Ficool

Chapter 8 - Eps8: Ujian Takdir

Pagi itu, embun masih menggantung di ranting-ranting kristal saat Abbas, Zera, dan Elira bersiap meninggalkan Kota Aurath. Tujuan mereka: Kuil Cermin Jiwa, sebuah tempat kuno yang tersembunyi di Pegunungan Terselubung, dan hanya bisa dicapai oleh mereka yang memiliki Cahaya Jiwa.

Di balik ketenangan kabut pagi, udara mengandung ketegangan. Elira tampak lebih diam dari biasanya, sementara Zera berulang kali memeriksa busurnya.

Abbas menggenggam medali Solara di lehernya. Ia tahu, perjalanan ini bukan sekadar fisik. Ia akan melihat masa lalu… dan masa depan dan mungkin, sesuatu yang belum siap ia hadapi.

Perjalanan ke Pegunungan Terselubung

Selama tiga hari mereka melewati hutan berkabut dan lembah berduri. Varn, dalam wujud kudanya, terus berjaga. Kadang-kadang berubah menjadi wujud manusianya Seorang anak laki-laki ceria berusia sekitar 14 tahun, yang tak pernah kehilangan senyum.

"Kau siap, Abbas?" tanya Varn saat mereka tiba di kaki gunung.

"Sejak aku menyentuh lampu itu… aku tak pernah benar-benar merasa siap," jawab Abbas jujur.

"Bagus," kata Varn sambil tertawa kecil. "Karena tempat ini tidak menerima orang yang terlalu percaya diri."

Kuil Cermin Jiwa

Kuil itu tersembunyi di balik air terjun yang mengalir terbalik. Dindingnya terbuat dari kristal, memantulkan bayangan siapa pun yang mendekat bukan dari luar, tapi dari dalam.

Kaelus telah memperingatkan mereka: "Cermin Jiwa tidak menunjukkan apa yang kau inginkan. Ia menunjukkan yang seharusnya kau lihat."

Saat pintu kuil terbuka, Abbas masuk seorang diri. Elira dan Zera menunggu di luar, sesuai aturan. Tak seorang pun boleh menemani Penjaga di dalam ujian.

Penglihatan

Di dalam kuil, Abbas dikelilingi cermin raksasa. Tapi yang ia lihat bukanlah dirinya melainkan bayangan hidupnya.

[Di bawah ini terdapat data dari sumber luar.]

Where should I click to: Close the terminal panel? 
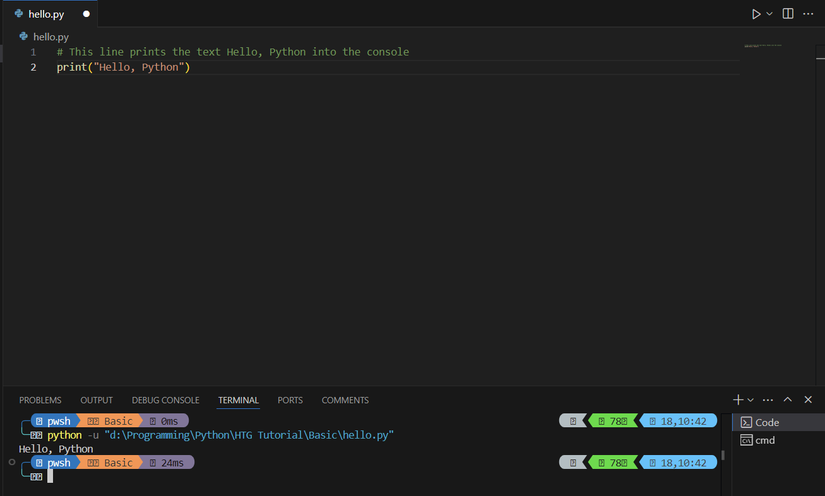coord(808,400)
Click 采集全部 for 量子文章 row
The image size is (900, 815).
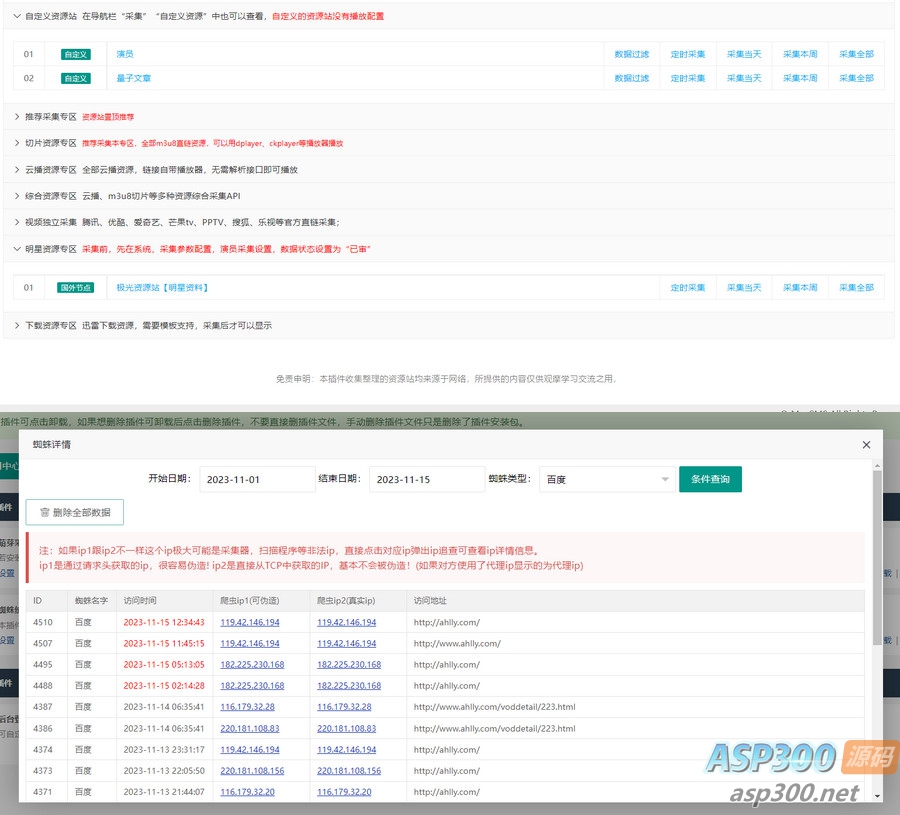click(856, 78)
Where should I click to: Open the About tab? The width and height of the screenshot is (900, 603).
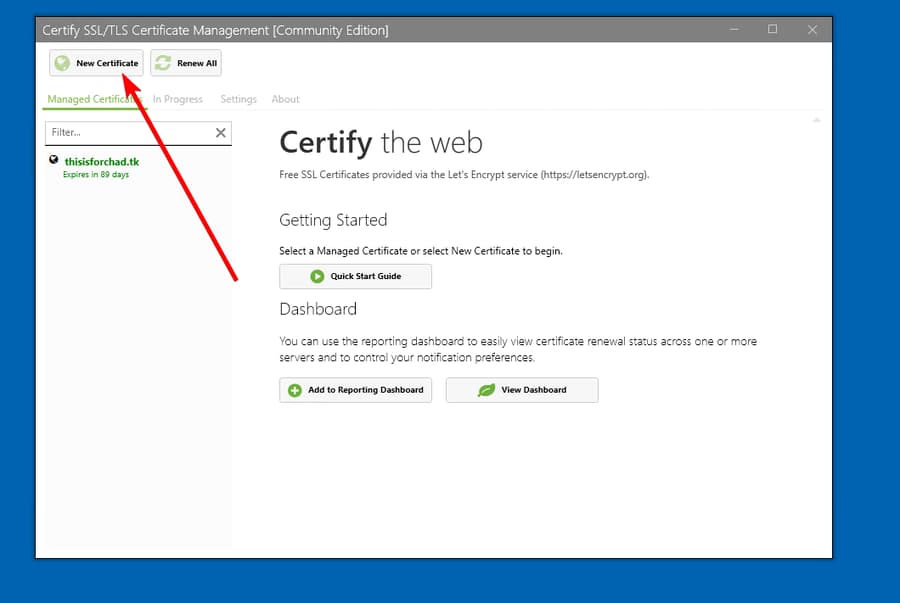coord(285,99)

Ia melihat dirinya sebagai anak kecil, menangis di rumah yang berantakan. Ayahnya menghilang. Ibunya sakit. Ia tumbuh di lorong-lorong dunia yang menelannya diam-diam.

Lalu ia melihat peristiwa saat ia dipecat, saat ia tidur di jalan, dan akhirnya saat ia menemukan lampu itu.

Tapi kemudian, bayangan berganti. Ia melihat masa depan:

Dirinya berdiri di atas puing-puing Elarion, sendirian.

Elira jatuh dalam pelukannya, tubuhnya hancur oleh kegelapan.

Dan terakhir, dirinya... kembali ke dunia lama, di bangku taman yang sepi, menatap bintang yang tak pernah dia sentuh lagi.

Air mata mengalir. "Apakah... ini takdirku?"

Dari bayangan, suara bergema:

"Takdir bukan untuk ditakuti. Tapi untuk dipilih."

Keluar dari Kuil

Ketika Abbas keluar, tubuhnya gemetar. Namun di matanya kini ada cahaya baru. Ia tidak datang untuk menghindari masa lalu, atau memperbaiki hidupnya sendiri.

Ia di sini… untuk menjaga harapan dunia ini tetap hidup, meski harus membayarnya dengan dirinya sendiri.

Elira menatapnya penuh cemas. "Apa yang kau lihat?"

Abbas hanya menjawab pelan, "Akhir. Dan alasan untuk melawan sampai akhir itu tiba."